### Exercise details
Write down exactly what lies from the line containing "Check Show Transform Controls option" to the end of the records, inclusive, and omit the pictures.

### Provided entries
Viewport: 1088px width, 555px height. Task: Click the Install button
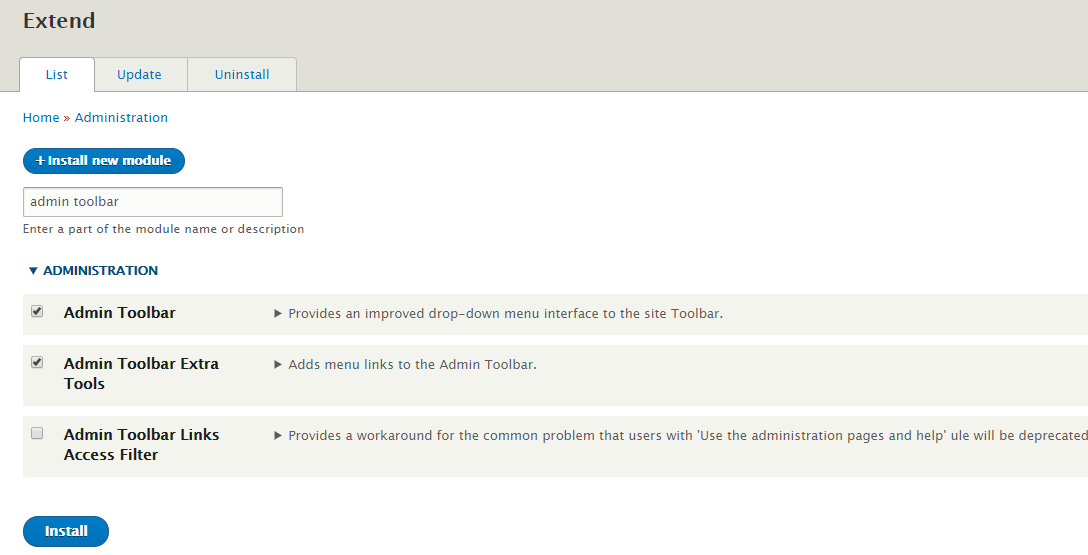66,531
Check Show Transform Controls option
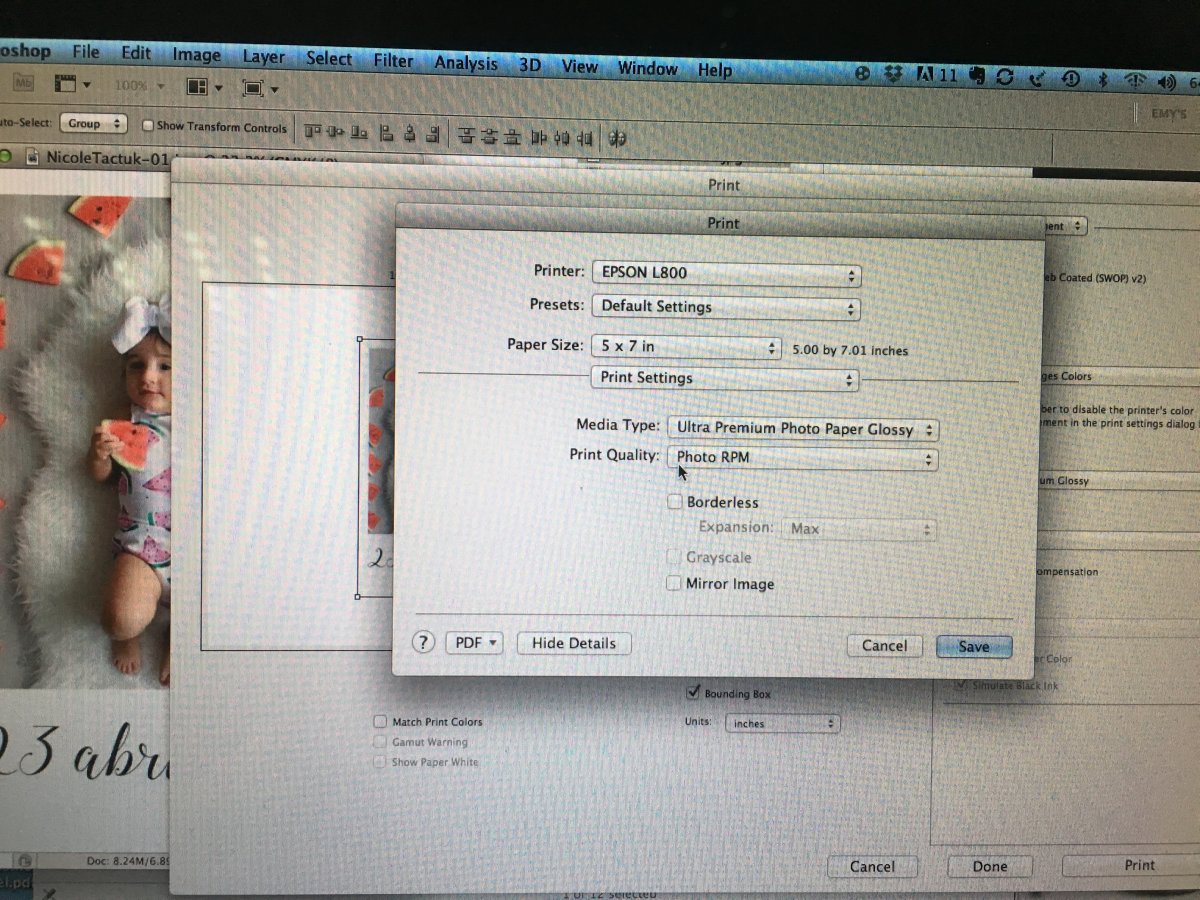The image size is (1200, 900). tap(148, 126)

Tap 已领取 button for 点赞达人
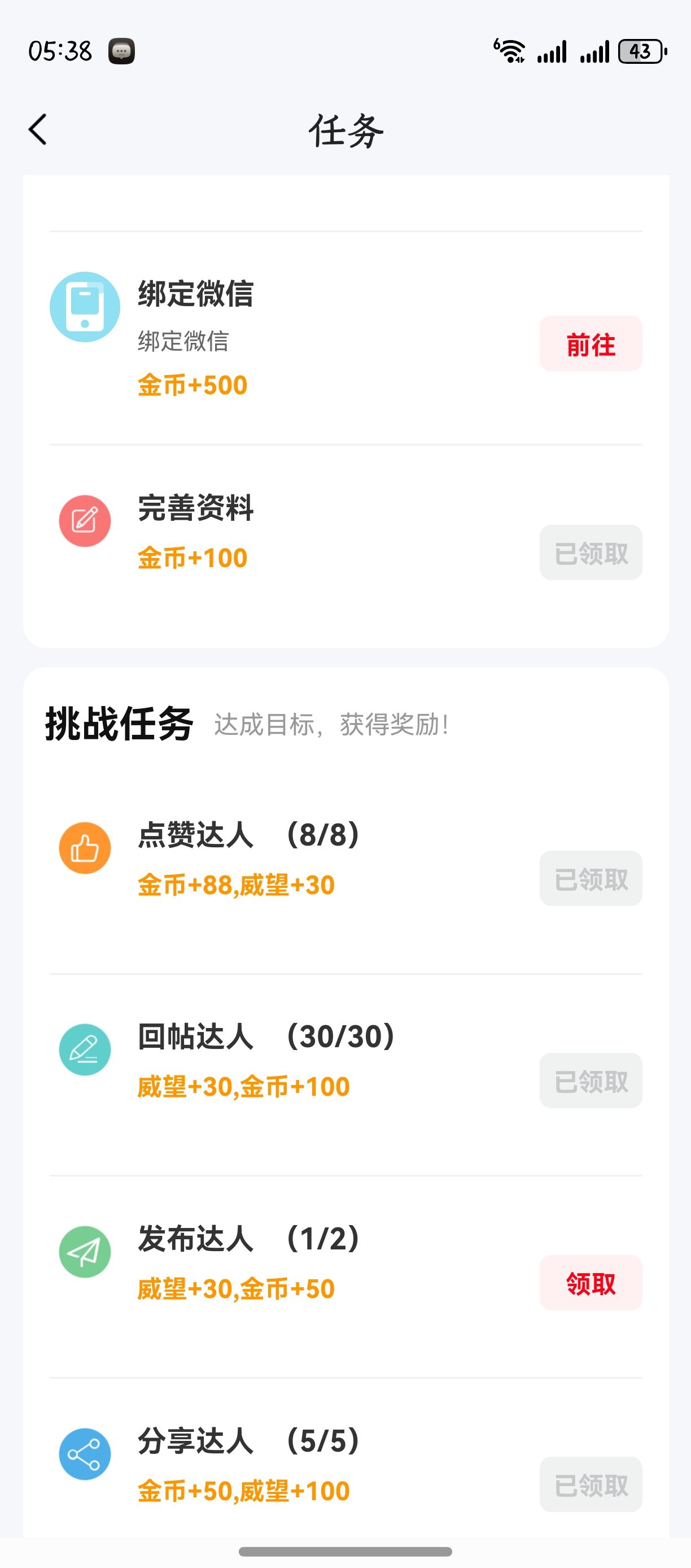pyautogui.click(x=591, y=878)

### Result
Check Show Transform Controls option
The image size is (1200, 900). tap(148, 126)

Tap 已领取 button for 点赞达人
pyautogui.click(x=591, y=878)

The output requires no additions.